Wednesday, February 25, 2009

Change is Like a Four Letter Word

Morning routines help set up the day for senior citizens. We start with either radical enthusiasm or slowly and deliberately as we examine the day and the body we bring to it. If you are a consumer of news via newspapers left on your front porch, the Internet, or television cable, your day may need more inspiration because of all the information.

Whatever else comprises the morning routine, eventually facing the changes the day brings will be necessary. Escaping the realities of the changes, occurring just over the past 24 hours, is an impossibility. There is, no longer, an escape route. Change is wherever you are and it seeps into your life and influences your routine, at least eventually.

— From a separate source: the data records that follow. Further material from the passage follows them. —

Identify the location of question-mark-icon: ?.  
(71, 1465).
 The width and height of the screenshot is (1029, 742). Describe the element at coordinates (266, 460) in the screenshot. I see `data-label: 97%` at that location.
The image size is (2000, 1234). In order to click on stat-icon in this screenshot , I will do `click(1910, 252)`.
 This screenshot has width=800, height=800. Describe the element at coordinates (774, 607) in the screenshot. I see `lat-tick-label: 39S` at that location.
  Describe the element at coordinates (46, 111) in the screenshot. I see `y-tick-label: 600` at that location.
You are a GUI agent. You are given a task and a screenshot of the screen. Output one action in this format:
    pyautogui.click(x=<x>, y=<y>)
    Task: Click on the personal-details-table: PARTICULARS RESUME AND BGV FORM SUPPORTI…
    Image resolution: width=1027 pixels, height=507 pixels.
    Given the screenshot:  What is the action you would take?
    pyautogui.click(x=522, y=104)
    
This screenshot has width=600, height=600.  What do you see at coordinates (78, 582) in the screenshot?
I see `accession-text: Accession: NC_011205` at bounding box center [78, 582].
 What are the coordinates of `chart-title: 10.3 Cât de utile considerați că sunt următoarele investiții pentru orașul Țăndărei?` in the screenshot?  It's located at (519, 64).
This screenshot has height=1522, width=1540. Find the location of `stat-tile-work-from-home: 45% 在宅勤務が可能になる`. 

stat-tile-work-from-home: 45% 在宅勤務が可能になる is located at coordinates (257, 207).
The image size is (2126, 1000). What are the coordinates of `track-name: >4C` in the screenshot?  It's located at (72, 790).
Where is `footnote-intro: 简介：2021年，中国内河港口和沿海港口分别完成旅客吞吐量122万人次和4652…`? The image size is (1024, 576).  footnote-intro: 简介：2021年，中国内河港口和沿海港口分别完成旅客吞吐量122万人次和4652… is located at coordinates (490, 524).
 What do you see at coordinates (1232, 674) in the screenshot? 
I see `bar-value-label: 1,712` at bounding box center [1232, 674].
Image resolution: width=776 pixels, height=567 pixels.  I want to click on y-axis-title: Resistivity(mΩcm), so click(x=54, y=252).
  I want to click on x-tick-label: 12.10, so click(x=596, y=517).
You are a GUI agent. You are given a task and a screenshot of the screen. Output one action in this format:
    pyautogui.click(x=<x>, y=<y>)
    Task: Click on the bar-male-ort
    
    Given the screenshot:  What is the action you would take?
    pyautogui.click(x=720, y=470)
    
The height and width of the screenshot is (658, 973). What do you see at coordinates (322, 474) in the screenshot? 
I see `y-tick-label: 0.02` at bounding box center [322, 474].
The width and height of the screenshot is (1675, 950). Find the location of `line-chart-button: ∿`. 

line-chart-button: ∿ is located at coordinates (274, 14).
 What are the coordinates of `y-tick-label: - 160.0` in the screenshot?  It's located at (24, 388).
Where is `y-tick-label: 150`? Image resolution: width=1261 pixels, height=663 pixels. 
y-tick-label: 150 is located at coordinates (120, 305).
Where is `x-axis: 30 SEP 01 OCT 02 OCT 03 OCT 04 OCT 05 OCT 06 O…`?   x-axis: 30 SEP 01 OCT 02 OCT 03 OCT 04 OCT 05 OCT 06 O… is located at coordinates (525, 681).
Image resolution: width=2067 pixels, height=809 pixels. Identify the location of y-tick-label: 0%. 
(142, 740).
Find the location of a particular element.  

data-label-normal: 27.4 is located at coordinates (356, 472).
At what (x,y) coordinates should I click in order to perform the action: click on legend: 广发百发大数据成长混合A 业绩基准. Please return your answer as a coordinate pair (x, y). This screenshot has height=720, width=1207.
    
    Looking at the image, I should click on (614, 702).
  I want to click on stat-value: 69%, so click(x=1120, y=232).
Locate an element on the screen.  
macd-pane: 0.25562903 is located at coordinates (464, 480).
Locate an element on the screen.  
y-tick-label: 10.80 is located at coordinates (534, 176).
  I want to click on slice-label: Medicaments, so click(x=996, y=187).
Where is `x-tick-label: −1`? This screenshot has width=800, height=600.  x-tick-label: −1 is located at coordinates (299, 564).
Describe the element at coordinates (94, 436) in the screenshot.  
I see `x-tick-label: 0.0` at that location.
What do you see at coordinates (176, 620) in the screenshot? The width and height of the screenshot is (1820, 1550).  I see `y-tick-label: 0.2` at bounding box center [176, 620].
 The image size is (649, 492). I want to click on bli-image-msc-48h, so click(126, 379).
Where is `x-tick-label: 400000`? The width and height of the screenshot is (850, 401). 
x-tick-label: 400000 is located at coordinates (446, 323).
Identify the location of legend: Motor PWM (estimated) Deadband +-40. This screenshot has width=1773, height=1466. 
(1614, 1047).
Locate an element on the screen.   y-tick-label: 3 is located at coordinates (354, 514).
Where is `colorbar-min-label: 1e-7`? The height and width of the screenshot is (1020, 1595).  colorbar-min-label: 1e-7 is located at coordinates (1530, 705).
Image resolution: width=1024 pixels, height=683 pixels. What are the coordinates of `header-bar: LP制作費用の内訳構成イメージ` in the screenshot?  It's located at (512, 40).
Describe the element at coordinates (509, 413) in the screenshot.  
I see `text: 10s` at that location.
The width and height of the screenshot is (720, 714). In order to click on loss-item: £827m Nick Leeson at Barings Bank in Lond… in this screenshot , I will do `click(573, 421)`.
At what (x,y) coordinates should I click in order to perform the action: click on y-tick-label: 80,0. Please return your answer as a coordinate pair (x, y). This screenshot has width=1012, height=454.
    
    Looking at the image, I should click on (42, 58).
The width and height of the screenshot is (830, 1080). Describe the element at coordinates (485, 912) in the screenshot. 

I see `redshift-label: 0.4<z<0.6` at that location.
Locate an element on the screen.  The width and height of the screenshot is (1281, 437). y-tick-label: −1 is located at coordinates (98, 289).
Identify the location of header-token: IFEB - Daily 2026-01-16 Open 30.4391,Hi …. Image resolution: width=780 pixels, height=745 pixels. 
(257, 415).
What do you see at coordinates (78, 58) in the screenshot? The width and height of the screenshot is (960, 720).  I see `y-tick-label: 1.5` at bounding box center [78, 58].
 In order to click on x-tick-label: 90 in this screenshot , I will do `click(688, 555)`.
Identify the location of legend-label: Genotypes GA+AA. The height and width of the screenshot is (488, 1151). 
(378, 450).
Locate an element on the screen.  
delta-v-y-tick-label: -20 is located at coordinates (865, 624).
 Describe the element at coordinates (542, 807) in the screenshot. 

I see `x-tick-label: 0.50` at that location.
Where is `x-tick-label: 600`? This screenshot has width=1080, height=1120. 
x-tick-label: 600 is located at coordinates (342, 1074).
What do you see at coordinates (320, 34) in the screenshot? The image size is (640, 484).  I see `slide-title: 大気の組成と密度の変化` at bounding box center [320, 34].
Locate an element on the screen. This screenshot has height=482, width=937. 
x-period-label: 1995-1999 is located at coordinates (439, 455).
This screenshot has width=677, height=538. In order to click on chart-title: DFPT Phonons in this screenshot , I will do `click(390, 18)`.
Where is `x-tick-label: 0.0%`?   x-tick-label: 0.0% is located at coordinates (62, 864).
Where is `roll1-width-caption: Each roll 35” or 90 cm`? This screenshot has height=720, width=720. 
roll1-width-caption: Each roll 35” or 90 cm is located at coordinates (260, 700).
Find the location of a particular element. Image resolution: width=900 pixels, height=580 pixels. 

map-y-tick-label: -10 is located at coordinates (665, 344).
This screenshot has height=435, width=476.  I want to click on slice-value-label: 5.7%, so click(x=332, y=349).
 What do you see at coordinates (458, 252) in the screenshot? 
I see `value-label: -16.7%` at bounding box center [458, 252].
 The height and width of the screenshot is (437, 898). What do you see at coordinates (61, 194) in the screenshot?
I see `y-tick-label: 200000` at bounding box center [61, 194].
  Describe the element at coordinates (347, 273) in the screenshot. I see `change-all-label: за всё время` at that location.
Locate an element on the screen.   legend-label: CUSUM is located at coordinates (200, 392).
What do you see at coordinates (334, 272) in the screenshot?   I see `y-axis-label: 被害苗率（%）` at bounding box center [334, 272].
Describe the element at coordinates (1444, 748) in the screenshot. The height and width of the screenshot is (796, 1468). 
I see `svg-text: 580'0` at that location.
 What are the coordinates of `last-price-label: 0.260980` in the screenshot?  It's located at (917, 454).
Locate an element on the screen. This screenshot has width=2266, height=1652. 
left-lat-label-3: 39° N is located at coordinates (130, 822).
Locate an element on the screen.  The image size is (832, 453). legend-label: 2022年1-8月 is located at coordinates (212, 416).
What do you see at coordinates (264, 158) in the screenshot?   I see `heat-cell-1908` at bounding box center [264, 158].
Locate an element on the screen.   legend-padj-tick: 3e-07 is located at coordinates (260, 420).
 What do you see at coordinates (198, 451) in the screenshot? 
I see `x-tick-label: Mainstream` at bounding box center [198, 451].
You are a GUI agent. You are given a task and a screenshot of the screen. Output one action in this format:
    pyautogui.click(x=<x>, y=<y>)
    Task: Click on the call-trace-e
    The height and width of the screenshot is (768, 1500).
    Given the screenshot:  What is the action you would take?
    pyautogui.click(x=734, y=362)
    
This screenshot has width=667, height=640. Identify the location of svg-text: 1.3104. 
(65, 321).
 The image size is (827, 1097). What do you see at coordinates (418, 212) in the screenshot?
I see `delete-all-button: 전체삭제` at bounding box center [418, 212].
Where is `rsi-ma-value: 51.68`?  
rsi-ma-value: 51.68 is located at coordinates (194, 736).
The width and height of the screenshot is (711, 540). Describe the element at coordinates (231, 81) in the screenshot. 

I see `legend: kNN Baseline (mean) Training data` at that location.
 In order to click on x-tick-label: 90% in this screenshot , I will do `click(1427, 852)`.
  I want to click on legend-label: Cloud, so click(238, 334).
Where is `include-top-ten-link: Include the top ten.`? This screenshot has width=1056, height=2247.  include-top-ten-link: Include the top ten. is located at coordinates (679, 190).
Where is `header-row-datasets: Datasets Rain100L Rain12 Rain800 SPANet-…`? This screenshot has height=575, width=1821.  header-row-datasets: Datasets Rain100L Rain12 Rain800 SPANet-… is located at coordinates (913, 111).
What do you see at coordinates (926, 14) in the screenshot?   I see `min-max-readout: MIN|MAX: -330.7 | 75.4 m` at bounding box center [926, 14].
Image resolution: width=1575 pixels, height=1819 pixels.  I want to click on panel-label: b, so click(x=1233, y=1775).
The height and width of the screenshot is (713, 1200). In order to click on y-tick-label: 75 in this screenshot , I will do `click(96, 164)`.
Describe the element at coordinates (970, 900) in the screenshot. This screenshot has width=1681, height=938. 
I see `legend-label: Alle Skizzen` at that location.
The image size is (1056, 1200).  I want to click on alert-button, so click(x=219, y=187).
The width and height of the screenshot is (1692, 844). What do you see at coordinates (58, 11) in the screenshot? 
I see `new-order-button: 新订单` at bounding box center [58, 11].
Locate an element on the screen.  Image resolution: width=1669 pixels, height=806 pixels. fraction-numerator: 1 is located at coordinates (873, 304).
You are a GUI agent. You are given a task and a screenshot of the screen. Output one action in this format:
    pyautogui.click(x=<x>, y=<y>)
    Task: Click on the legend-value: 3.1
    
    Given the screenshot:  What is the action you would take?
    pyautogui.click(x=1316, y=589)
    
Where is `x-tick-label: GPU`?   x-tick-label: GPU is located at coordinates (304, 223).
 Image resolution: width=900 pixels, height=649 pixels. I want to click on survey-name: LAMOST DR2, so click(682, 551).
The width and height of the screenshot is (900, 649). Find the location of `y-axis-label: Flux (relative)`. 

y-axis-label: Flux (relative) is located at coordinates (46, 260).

Right now, the enormous changes occurring in the economic structures of our world are particularly intimidating to the senior citizen. One of the basic needs of the senior is stability. Change interferes with that, or seems to. Because of the nature of the economic tsunami, everything else seems to be affected.

Change, then, which we have always thought moved toward the progressive and the good, now creates whole blocks of ambiguity.

The truth is, like it or not, life has always been fraught with its unpredictability. Perhaps the difference is in volume and frequency, but it has always required our resiliency. It does no good to curse the darkness! Day will come, perhaps not as soon as we would like, perhaps not with all the satisfactions we seek. Meeting it with four letter words because it does not meet our standards will not open radical new dimensions to our level of living. Awakening to the new adventures and possibilities and creativities available at the dawn of every day will give promise to the use of the 1440 minutes set before you.

When it feels as if Change is a four letter, perhaps a brief contemplation of life without change would be in order.